At the line containing "1009x818 pixels.", begin an exact copy, and continue through the last line of the entries below. Leave out any pictures.
*** Opening EXTRACTED ENTRIES ***
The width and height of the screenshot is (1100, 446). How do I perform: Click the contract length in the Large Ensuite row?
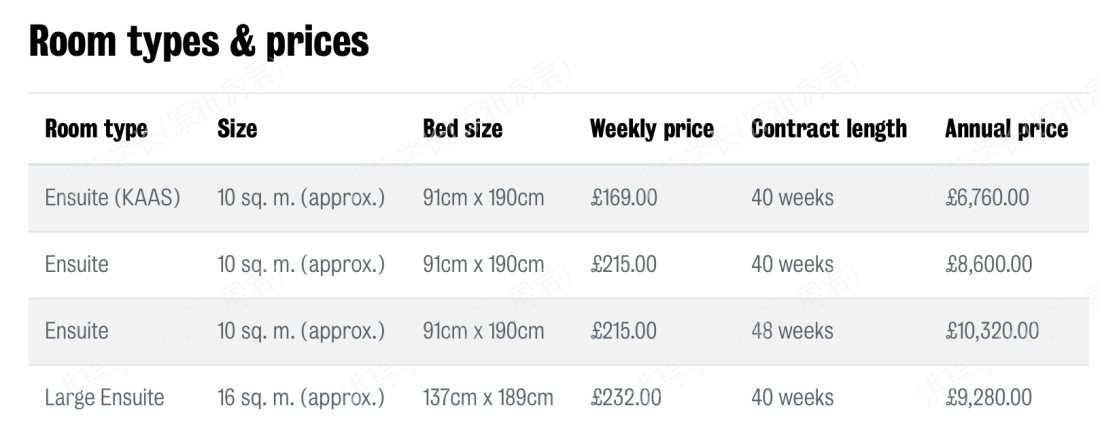tap(792, 398)
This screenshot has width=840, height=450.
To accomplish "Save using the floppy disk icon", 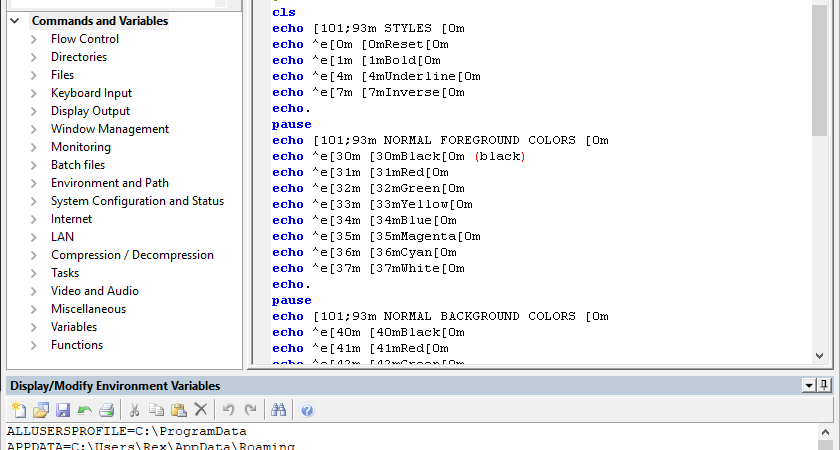I will 63,410.
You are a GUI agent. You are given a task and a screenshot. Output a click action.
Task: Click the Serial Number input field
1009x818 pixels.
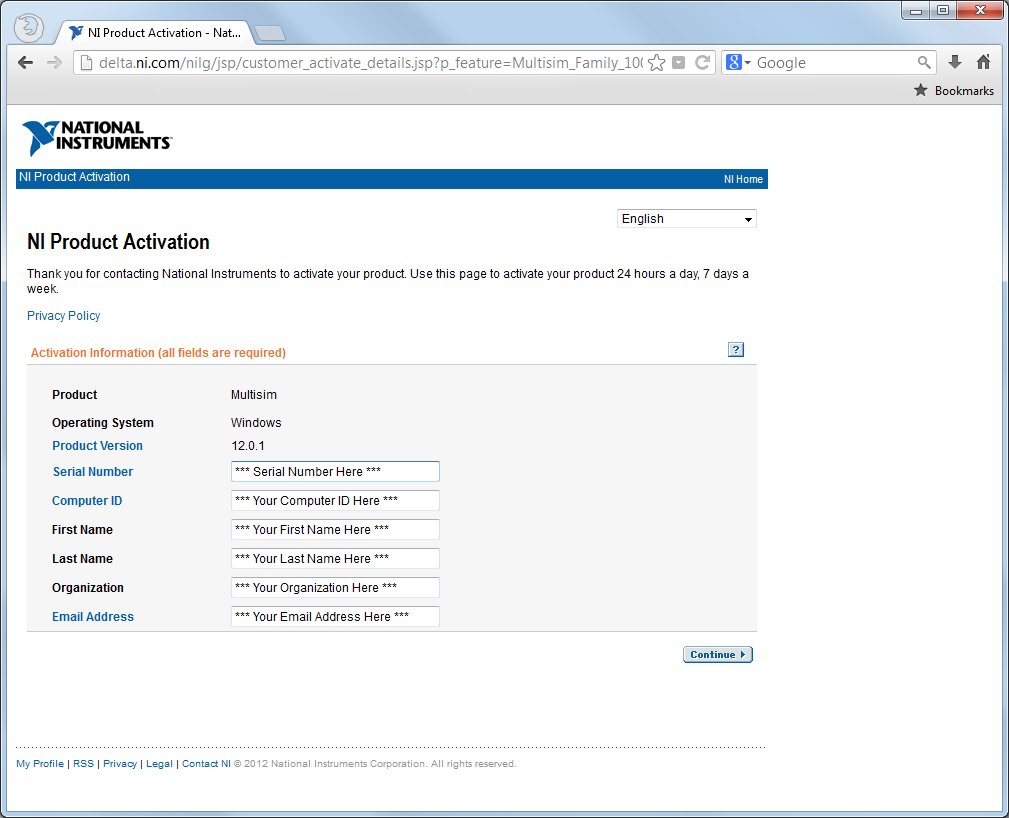(x=335, y=472)
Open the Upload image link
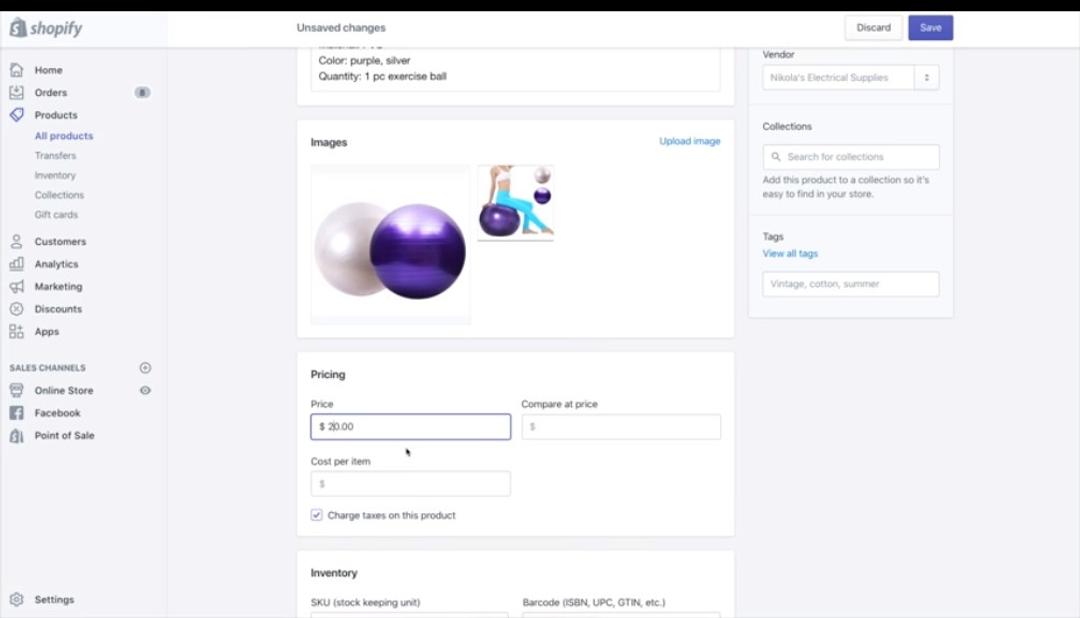The width and height of the screenshot is (1080, 618). click(688, 141)
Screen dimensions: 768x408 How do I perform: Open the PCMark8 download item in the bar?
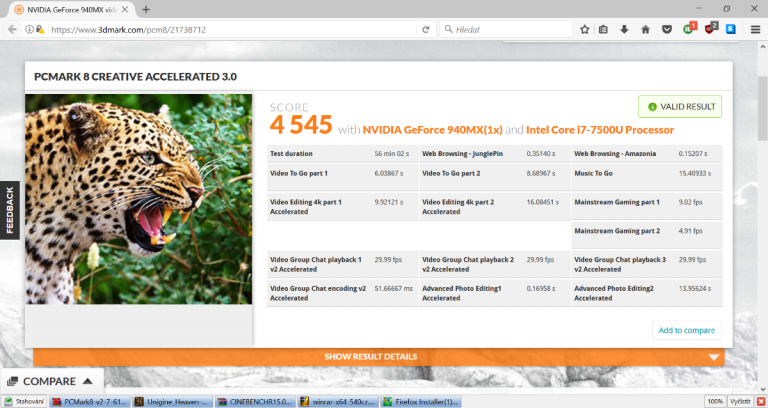coord(91,401)
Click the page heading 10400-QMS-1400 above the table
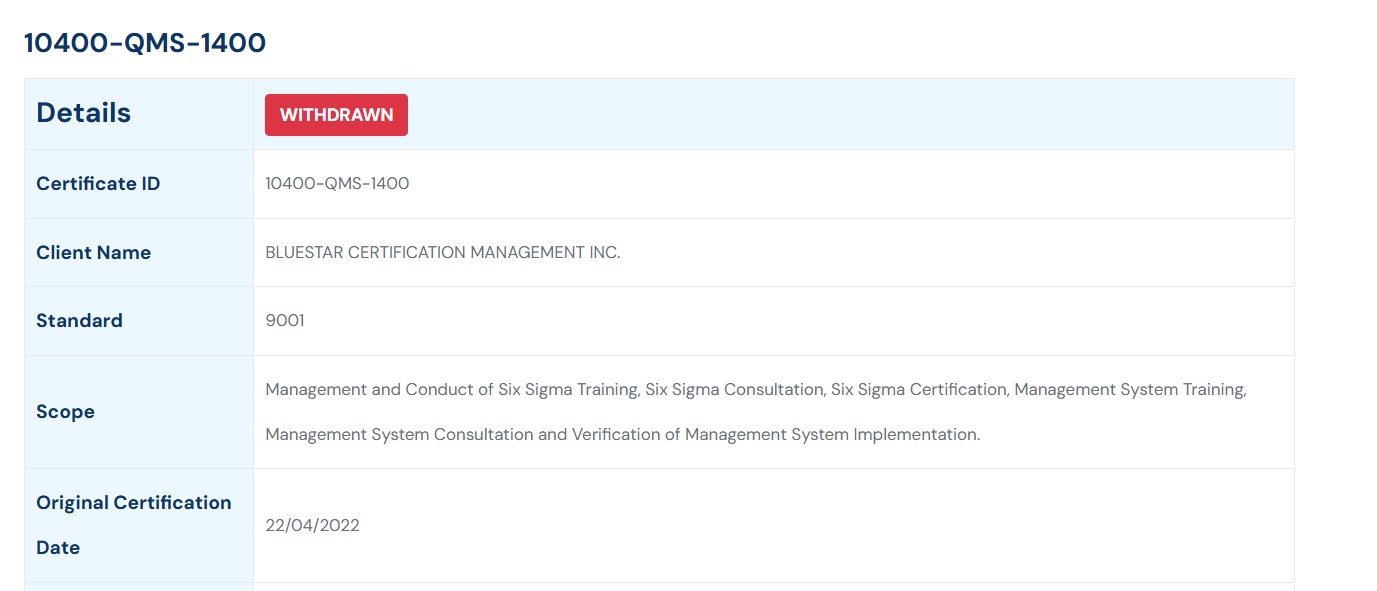1377x591 pixels. [x=145, y=43]
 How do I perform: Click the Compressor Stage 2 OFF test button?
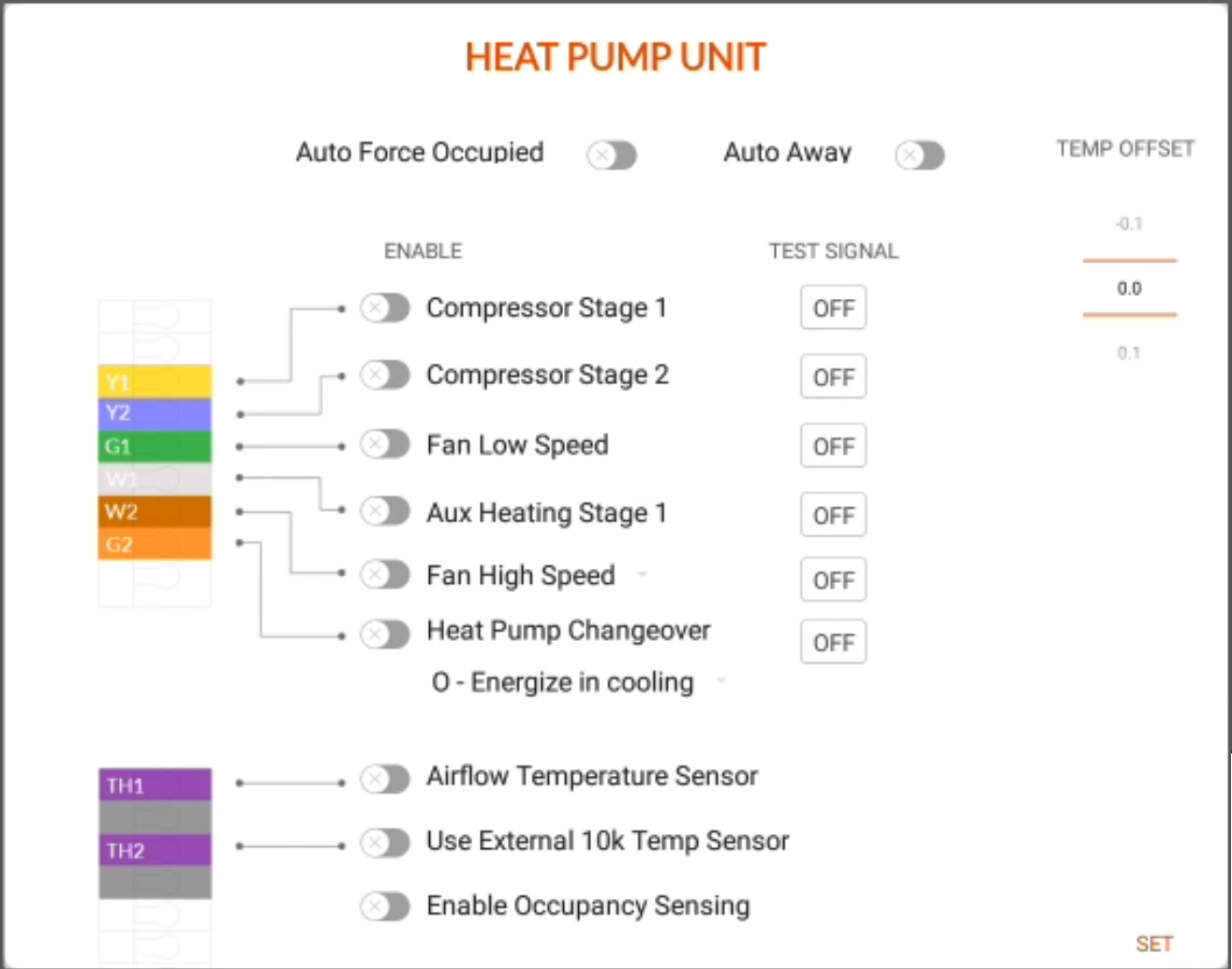(833, 377)
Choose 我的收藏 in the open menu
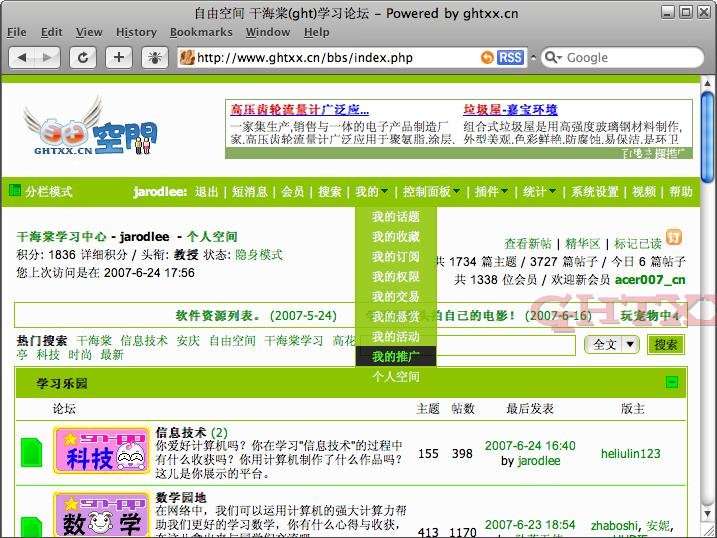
*** Closing EXTRACTED ENTRIES ***
[RESULT OF THE EXERCISE]
1009x818 pixels.
(x=335, y=472)
Open the Upload image link
The width and height of the screenshot is (1080, 618). click(688, 141)
Screen dimensions: 768x408 How do I perform: Open the PCMark8 download item in the bar?
coord(91,401)
Click the page heading 10400-QMS-1400 above the table
1377x591 pixels. [x=145, y=43]
 How do I perform: Click the Compressor Stage 2 OFF test button?
(833, 377)
Choose 我的收藏 in the open menu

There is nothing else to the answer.